As I stood at the sink holding the bottle of Fairy Liquid in one hand and a dishtowel in the other, I watched Tom, perched high in the driver’s seat of his tractor, tow Stephen Bailey’s damaged car past the kitchen window. I felt a chill, not entirely explained by the blast of air conditioning blowing on the back of my neck from the small window unit over the kitchen table. Scrapes and scratches cut a wide swath along the entire passenger side of the Prius, and the left front fender was curved around the tire. If Alison’s father had staged the accident in an attempt to cover up damage to his vehicle from a hit and run, he couldn’t have done a better job of it.

But what possible motive could he have had to mow Susan Parker down?

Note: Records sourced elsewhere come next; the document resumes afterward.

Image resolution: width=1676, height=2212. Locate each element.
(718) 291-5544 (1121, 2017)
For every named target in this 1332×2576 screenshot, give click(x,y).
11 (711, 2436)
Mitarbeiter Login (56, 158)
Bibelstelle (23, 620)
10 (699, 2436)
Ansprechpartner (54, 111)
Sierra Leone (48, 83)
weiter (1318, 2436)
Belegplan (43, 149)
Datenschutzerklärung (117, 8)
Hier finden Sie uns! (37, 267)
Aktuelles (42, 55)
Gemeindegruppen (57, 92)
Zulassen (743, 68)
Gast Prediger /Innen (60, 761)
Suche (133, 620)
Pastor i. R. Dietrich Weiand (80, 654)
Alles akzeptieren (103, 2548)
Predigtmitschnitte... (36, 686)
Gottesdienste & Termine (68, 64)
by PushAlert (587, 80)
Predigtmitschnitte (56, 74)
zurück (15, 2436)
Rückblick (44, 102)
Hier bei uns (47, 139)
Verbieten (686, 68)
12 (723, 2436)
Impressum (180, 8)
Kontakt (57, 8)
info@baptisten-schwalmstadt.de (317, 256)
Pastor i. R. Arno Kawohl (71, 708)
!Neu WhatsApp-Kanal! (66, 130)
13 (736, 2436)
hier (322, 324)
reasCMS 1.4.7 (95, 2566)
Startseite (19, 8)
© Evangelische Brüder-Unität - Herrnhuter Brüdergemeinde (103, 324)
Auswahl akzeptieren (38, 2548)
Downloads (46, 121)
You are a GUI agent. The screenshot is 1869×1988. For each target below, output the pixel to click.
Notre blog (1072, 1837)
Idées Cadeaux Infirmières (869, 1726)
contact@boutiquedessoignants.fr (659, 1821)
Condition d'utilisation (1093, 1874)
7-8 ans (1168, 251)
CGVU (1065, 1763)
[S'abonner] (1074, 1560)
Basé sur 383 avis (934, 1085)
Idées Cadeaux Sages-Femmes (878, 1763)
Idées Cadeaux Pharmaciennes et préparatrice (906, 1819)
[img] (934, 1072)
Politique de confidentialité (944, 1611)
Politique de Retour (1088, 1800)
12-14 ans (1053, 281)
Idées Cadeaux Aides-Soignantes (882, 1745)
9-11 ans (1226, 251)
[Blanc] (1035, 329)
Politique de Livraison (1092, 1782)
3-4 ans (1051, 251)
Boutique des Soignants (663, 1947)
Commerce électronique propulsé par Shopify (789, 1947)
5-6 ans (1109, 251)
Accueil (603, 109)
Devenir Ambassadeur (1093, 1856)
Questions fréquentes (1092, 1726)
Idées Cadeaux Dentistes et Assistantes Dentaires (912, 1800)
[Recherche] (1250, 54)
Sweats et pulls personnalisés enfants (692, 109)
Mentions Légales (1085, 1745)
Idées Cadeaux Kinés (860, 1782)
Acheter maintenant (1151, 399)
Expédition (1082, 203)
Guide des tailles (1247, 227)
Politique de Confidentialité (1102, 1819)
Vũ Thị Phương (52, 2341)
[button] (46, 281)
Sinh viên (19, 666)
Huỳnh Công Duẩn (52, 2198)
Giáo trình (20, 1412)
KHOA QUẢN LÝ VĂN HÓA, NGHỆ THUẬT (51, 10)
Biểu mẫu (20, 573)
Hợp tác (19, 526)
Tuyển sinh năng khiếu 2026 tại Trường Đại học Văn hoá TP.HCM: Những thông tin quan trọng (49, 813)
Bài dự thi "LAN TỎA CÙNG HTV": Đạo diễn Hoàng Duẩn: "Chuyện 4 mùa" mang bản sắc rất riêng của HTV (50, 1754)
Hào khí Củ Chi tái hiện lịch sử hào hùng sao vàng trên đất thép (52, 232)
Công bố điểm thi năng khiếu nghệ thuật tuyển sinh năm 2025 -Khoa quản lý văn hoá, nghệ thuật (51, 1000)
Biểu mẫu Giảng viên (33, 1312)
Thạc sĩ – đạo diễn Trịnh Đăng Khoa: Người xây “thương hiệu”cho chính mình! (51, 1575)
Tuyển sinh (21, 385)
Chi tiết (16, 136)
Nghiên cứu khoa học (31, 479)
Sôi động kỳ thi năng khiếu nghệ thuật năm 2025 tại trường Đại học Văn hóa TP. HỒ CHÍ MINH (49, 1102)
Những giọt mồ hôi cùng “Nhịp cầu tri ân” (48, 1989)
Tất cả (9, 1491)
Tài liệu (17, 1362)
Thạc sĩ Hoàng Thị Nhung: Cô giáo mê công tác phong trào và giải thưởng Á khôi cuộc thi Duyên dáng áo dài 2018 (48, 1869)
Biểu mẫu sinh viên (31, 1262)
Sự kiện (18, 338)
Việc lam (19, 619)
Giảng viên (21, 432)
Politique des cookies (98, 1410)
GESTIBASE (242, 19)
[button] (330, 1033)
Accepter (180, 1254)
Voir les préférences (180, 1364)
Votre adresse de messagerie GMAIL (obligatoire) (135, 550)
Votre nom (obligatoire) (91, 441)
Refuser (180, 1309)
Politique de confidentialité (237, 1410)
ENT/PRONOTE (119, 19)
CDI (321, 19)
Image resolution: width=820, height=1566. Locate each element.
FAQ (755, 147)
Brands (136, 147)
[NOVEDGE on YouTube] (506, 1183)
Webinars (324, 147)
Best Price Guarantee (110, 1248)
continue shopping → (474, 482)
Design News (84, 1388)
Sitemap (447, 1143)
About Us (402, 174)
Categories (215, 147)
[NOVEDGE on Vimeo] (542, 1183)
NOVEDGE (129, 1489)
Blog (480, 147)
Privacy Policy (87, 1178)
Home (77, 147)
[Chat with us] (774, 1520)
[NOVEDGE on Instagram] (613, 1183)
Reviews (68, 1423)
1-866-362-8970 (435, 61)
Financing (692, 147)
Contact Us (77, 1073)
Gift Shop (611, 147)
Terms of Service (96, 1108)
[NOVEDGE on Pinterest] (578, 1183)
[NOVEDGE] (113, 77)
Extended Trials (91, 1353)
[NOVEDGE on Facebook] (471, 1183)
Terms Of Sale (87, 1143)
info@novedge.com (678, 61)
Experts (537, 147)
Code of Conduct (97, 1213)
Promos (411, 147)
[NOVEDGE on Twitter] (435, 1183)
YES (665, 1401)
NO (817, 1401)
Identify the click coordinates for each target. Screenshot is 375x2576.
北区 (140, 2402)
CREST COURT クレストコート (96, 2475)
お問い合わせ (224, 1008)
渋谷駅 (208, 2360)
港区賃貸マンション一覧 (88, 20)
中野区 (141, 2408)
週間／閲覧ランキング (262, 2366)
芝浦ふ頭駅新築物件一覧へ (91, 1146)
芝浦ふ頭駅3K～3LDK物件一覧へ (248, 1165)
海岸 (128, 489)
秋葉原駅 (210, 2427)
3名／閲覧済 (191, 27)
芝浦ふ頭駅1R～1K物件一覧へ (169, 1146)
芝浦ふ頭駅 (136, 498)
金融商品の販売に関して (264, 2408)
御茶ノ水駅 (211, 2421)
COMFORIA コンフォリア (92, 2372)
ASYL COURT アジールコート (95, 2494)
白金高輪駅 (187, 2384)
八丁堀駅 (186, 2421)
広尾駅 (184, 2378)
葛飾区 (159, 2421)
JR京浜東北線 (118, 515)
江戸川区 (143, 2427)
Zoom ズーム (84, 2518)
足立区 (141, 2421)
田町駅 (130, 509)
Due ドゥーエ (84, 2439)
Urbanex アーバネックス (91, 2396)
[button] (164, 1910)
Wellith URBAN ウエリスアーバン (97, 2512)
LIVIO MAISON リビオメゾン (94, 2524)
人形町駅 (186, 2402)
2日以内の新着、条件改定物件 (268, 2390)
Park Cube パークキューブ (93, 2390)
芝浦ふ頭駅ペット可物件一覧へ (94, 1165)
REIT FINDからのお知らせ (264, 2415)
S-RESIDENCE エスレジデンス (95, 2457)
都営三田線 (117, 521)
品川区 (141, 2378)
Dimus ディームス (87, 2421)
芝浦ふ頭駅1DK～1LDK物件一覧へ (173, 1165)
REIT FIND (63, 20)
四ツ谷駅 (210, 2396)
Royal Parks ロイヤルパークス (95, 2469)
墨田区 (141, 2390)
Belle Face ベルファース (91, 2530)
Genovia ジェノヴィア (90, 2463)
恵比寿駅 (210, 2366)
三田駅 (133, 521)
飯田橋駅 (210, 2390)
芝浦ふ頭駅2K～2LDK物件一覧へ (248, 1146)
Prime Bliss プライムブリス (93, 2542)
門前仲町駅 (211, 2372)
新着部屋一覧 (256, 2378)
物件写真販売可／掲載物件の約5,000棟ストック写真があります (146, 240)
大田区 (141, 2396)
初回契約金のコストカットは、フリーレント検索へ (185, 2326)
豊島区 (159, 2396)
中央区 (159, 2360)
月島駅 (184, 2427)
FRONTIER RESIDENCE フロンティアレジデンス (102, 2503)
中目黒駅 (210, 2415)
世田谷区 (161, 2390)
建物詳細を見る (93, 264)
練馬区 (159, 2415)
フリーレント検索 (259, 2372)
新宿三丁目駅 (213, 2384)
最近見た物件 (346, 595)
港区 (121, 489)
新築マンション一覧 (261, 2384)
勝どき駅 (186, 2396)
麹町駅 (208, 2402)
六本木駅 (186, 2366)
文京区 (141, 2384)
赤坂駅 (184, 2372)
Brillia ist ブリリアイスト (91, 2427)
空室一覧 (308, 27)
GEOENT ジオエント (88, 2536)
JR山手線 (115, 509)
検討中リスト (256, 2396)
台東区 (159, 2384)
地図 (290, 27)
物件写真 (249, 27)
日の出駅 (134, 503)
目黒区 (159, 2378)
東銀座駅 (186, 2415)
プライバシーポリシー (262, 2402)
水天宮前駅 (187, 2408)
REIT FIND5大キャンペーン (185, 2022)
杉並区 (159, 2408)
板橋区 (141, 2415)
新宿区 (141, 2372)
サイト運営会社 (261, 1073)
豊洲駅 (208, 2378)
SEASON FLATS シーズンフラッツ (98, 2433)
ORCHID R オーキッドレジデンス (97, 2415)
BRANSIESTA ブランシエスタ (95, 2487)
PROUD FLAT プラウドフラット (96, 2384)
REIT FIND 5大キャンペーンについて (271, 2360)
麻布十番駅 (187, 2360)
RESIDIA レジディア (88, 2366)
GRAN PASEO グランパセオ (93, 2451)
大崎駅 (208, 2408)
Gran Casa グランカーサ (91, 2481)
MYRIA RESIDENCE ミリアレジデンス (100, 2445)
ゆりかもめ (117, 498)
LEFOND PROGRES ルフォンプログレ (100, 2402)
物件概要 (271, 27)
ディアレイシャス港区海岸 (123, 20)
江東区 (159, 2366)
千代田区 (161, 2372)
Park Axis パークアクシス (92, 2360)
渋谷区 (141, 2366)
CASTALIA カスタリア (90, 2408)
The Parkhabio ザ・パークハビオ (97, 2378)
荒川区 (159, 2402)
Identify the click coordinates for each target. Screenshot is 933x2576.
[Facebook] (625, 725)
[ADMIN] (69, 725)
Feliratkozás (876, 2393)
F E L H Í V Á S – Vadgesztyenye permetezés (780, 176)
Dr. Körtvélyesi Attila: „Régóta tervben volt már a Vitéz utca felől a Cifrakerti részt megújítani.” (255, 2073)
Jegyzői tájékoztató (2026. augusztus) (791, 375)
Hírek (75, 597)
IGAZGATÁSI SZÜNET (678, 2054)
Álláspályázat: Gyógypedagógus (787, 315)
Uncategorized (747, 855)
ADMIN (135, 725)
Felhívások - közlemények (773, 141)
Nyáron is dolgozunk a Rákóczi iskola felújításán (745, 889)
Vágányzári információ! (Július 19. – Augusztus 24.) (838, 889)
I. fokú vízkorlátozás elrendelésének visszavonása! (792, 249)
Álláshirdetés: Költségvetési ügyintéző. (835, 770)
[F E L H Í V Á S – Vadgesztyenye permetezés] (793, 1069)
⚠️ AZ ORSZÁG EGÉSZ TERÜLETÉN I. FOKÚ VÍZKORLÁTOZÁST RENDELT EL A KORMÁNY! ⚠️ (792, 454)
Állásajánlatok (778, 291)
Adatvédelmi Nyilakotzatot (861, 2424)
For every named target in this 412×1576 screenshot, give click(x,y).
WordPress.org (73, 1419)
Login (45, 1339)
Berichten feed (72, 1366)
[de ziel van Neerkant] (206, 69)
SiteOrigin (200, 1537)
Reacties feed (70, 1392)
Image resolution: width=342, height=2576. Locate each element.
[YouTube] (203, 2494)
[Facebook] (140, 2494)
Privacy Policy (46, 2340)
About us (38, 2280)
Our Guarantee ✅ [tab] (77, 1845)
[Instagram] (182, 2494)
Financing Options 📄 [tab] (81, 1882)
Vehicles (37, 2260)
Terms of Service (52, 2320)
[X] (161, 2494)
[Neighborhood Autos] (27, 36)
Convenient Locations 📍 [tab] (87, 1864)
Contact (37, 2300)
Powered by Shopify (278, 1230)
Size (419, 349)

I shrugged, draped the dishtowel over the oven door handle to dry, and moved on to the farmhouse’s single bathroom. Old folks were mistaking accelerator pedals for brakes every day of the week, I reasoned as I swished a rag around the rim of the bathroom sink. Add eighty-six-year-old Stephen Bailey to that statistic. I decided that cleaning the toilet was way above and beyond the call of duty, so I closed the lid on the offending rust stains and hoped for the best. Then I sat down to watch TV and wait.

By the time Alison returned with her father a few minutes after four, a butterfly bandage on his chin and his hand in a splint, I’d learned a whole lot about converting a garage into a granny annexe, but not a single estate agent or Hooray Henry from Manchester or anywhere had showed up expecting a tour of Three Trees Farm.